Records for the exercise:
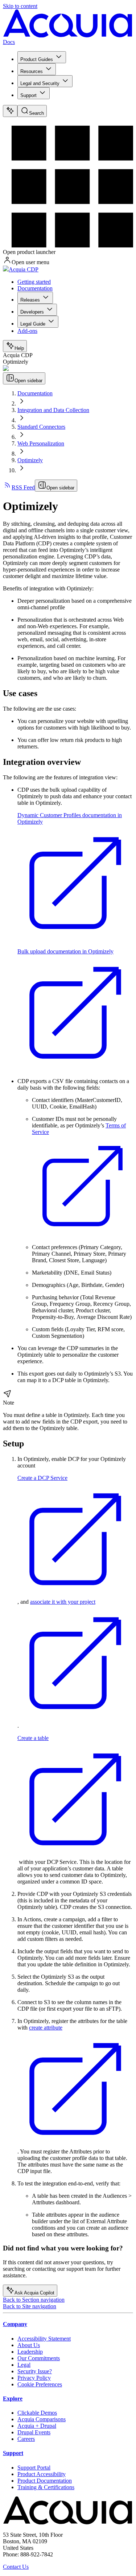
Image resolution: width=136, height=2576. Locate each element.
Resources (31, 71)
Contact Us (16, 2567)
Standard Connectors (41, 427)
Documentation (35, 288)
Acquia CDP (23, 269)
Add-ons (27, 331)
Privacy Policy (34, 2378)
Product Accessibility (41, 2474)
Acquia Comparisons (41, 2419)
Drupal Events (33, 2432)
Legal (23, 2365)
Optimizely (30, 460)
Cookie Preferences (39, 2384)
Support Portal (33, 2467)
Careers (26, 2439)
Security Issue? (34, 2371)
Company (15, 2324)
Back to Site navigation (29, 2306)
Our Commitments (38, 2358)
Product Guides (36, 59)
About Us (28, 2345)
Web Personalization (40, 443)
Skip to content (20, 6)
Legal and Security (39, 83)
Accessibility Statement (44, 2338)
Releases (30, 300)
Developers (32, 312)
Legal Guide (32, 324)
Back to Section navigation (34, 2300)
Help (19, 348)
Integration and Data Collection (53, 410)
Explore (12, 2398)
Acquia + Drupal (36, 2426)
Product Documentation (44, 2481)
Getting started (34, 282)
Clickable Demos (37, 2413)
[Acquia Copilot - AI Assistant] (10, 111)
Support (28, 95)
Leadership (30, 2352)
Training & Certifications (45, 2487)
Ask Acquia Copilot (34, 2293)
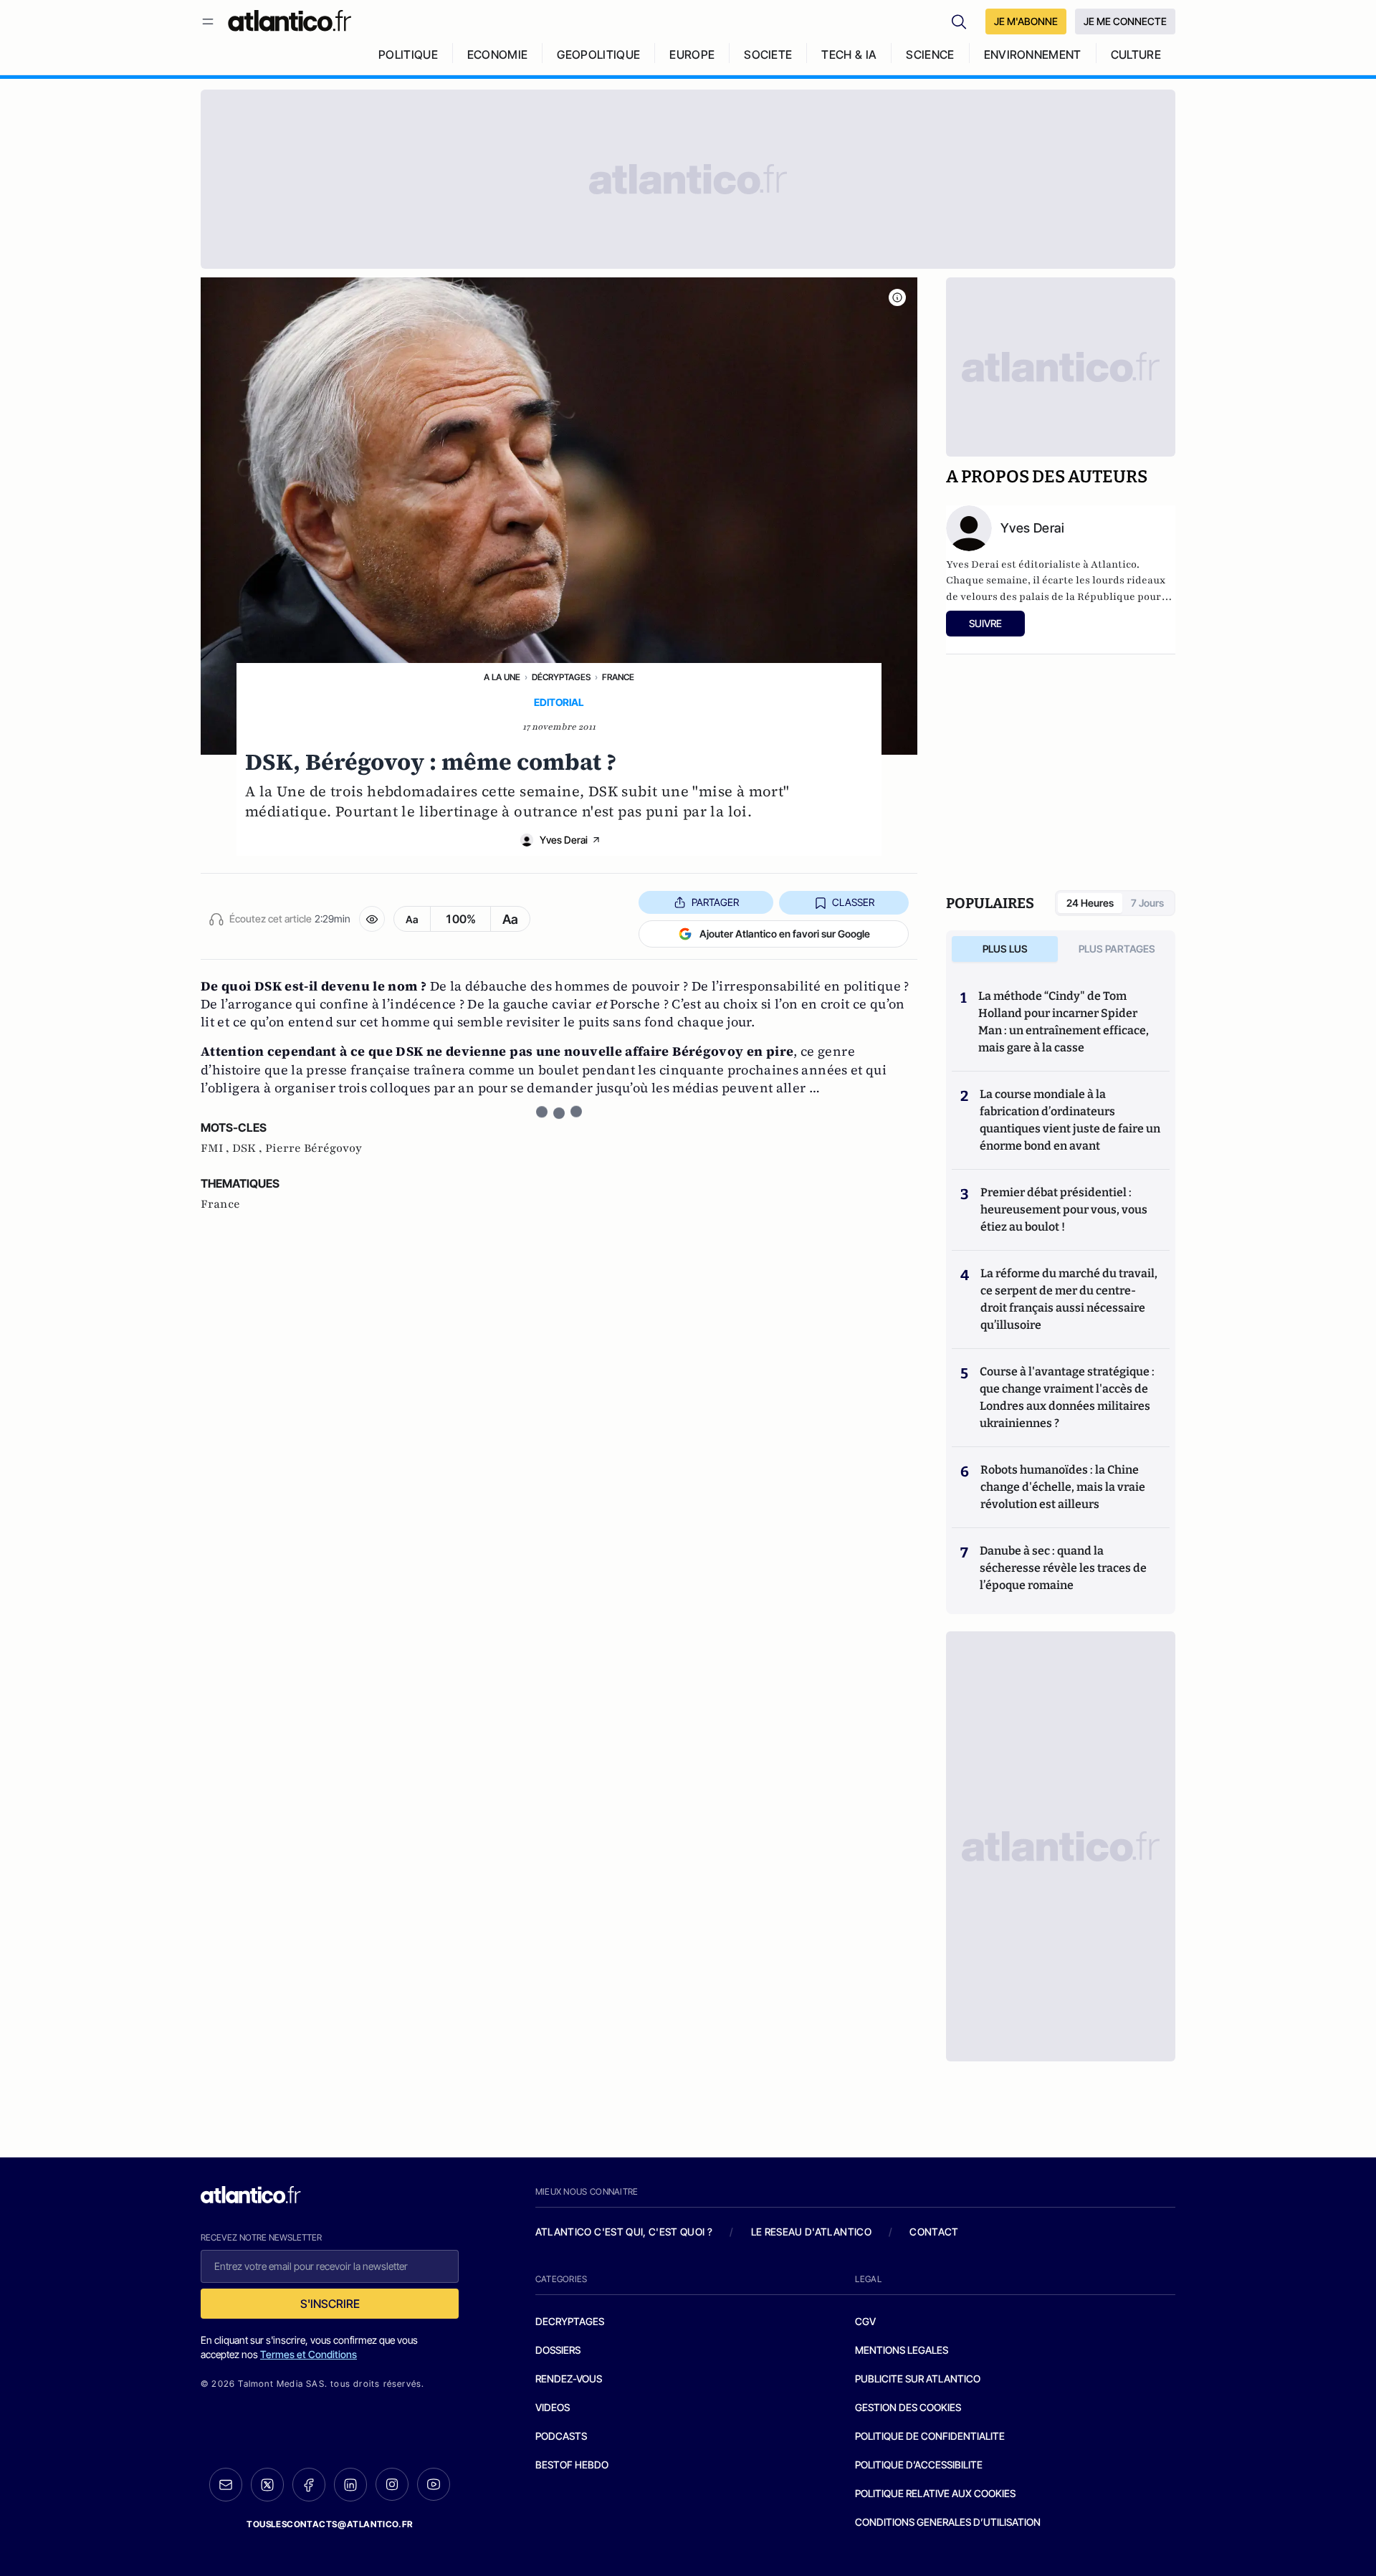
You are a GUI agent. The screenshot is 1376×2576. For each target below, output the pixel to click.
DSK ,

Work to complete:
Whenever a line of the data includes the word "Back", show that line in full.

Solution for this exercise:
Back to Site navigation (29, 2306)
Back to Section navigation (34, 2300)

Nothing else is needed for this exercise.